### Text shown
'''
EP by Ambulance LTD
- Released: June 17, 2003
- Recorded: 2002–2003
- Genre: Indie rock
- Length: 22:11
- Label: TVT Records
- Producer: Ambulance LTD

Ambulance LTD chronology
|  | Ambulance LTD (2003) | LP (2004) |

= Ambulance LTD (EP) =

Ambulance LTD is the self-titled debut EP by American indie rock group Ambulance LTD, released in 2003. The EP features the original versions of "Primitive (The Way I Treat You)," "Heavy Lifting," "Young Urban" and "Stay Where You Are," which would be re-recorded for the band's debut album LP.
'''
### What is asked
a) Name each song in the article on the Ambulance LTD EP that the band would later re-record for its debut album LP.
b) Pick up the article on the Ambulance LTD EP after its last sentence and carry it forward.

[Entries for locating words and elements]
'''
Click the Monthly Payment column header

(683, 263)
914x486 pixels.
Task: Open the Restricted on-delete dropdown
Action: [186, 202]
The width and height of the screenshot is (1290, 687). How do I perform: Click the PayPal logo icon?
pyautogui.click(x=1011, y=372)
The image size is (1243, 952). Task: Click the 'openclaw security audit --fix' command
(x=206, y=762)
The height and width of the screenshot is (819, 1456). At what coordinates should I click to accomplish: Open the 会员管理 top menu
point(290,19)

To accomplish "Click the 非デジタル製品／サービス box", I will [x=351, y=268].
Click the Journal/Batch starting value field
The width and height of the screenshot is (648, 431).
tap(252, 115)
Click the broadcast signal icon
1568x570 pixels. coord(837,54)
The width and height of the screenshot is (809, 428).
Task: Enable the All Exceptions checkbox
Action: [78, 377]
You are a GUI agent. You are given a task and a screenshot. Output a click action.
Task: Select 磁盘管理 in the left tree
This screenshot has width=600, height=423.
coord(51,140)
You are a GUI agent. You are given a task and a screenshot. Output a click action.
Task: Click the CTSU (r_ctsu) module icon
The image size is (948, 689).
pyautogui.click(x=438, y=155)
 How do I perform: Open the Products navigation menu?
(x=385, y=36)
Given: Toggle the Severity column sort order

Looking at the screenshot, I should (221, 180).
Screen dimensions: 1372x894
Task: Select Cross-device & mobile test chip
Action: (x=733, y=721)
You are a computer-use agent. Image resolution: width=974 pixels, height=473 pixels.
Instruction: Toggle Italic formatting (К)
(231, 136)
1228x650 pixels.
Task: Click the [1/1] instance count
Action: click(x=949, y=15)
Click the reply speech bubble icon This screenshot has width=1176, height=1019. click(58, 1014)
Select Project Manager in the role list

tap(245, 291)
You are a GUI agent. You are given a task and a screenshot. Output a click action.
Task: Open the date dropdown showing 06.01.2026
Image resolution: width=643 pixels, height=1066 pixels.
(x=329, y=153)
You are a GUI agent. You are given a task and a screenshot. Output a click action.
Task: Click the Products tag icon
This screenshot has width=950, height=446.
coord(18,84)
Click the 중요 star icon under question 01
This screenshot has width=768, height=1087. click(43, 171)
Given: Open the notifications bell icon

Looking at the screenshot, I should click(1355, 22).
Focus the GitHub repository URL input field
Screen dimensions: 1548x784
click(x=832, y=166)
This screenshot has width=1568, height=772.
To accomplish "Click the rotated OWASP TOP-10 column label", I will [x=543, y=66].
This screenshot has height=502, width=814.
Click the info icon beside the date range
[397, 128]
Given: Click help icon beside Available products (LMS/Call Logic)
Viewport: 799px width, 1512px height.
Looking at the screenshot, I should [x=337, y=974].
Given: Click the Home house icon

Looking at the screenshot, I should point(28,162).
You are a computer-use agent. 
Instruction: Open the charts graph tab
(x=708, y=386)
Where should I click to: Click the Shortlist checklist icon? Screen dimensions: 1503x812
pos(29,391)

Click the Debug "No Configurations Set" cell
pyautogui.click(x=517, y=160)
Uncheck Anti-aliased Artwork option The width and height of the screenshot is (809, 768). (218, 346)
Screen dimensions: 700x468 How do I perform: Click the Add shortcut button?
'''
### Task-by-task answers
a)
"Primitive (The Way I Treat You)"
"Heavy Lifting"
"Young Urban"
"Stay Where You Are"

b)
Professional ratings
Review scores
| Source | Rating |
| Allmusic |  |
| Pitchfork Media | (6.4/10) |
| PopMatters | (mediocre) |
| Prefix Magazine |  |

==Track listing==
1. "Stay Where You Are" – 3:53
2. "Primitive (The Way I Treat You)" – 4:04
3. "Heavy Lifting" – 3:56
4. "Helmsman" – 5:00
5. "Young Urban" / "Stay Where You Are" (Outro) (hidden track) – 5:18

==Singles==
- "Primitive (The Way I Treat You)" (September 22, 2003)

==Credits==
- All tracks composed by Marcus Congleton.
- Track 1 produced and mixed by Chris Zane at Gigantic Studios.
- Tracks 2 and 5 produced and mixed by Ron A. Shaeffer for Orchard Productions.
- Tracks 3 and 4 produced by Ambulance LTD, Aaron Nevezie, and John Davis at the Abattoir. Mixed by Chris Zane and Marcus Congleton.
- Mastered by Carl Rowatti at Tru Tone Mastering.
- Design by Benjamin Wheelock.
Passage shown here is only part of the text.